L'episodio a cui accenna Anna lo ricordo bene, purtroppo: Fabrizio Quattrocchi... inginocchiato, mani legate, cerca di togliersi la kefiah ed esclama quella frase. Iraq, 2004: muore a 35 anni...
Mia mamma mi sta dicendo, piangendo al telefono, che ci è stata.
Ricordo molto bene quest'episodio terrificante, e penso a quanti cristiani
nel mondo continuano ad essere perseguitati, come ad esempio in Cina, ma è solo un esempio, non ultima la strage di due giorni fa in Nigeria, dove sono stati massacrati 50 cristiani dai fanatici islamisti assassini.
E questo nell'assordante silenzio generale.
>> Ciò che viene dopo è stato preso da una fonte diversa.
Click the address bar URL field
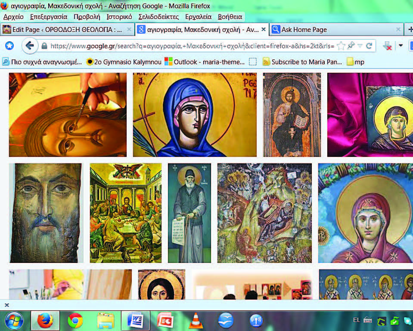Image resolution: width=413 pixels, height=331 pixels. coord(189,46)

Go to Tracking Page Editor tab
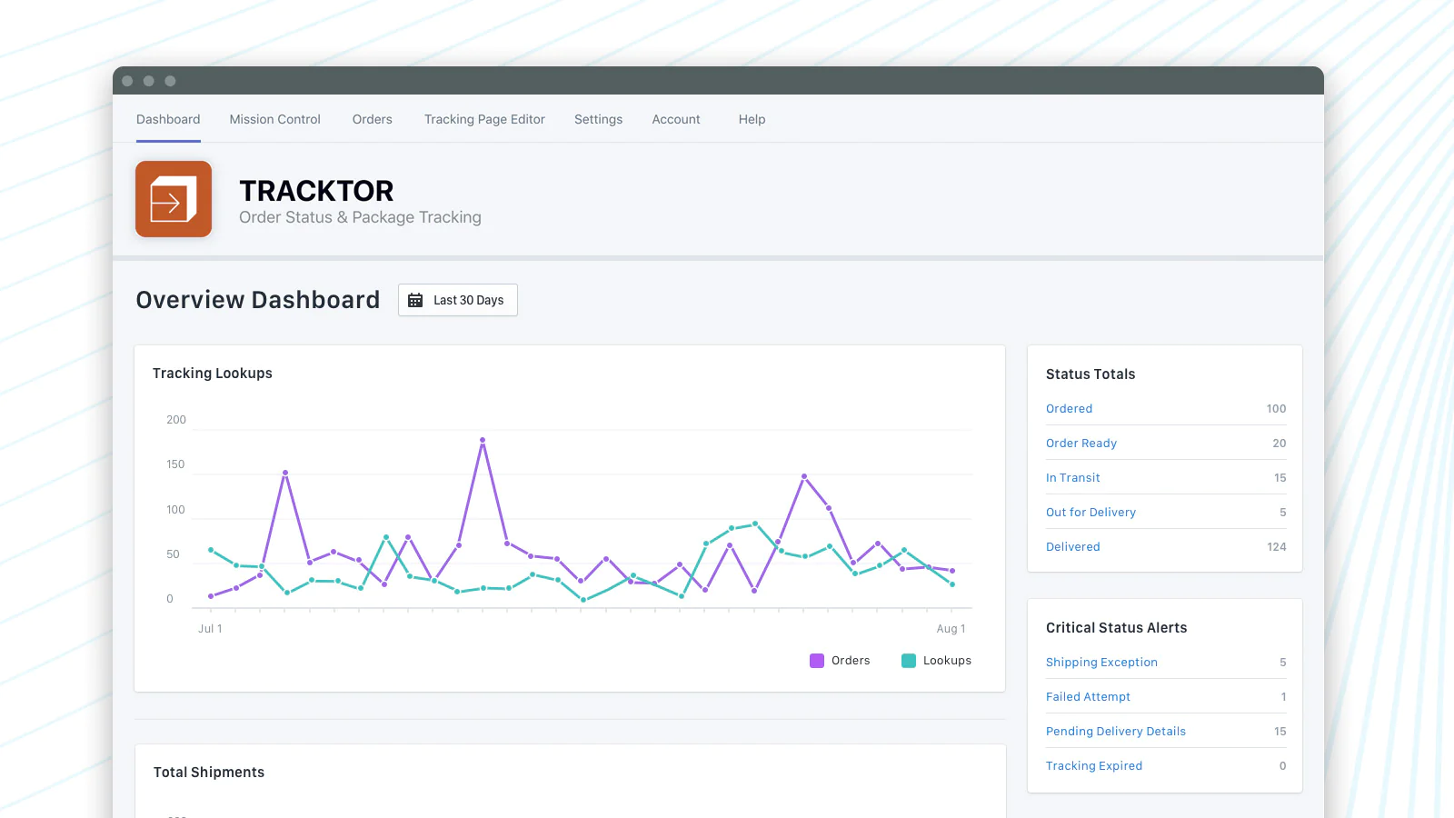(x=484, y=119)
Scusami... mi sono fatta coinvolgere emotivamente.
Grazie ancora!
Beato te che ci sei stato.
Spero che pian pianino pubblicherai ancora su questo episodio che oggi dovrebbe far tanto riflettere.
Grazie ancora!
Originalissimo il racconto per come viene raccontato, sia per lo stile - apprezzatissimo - che per il personaggio
narrante che racconta come se avesse vissuto in prima persona quegli orrori,
la crudeltà degli invasori islamici, e la morte degli 800 che non si convertirono e da cristiani in nome di Cristo orgogliosamente morirono.
Non so se la storia del carnefice convertito sia vera o sia un tocco
aggiunto da te, confesso non lo so.
E' un racconto meravigliosamente tragico.
L'uomo senza Dio e senza pietà né cuore,
è sempre esistito.
Grande, Jean, splendido scritto,
apprezzato parola per parola nella sua forte e coinvolgente drammaticità.
Una orribile pagina di Storia, da non dimenticare.
Complimenti sempre... e sentitissimi!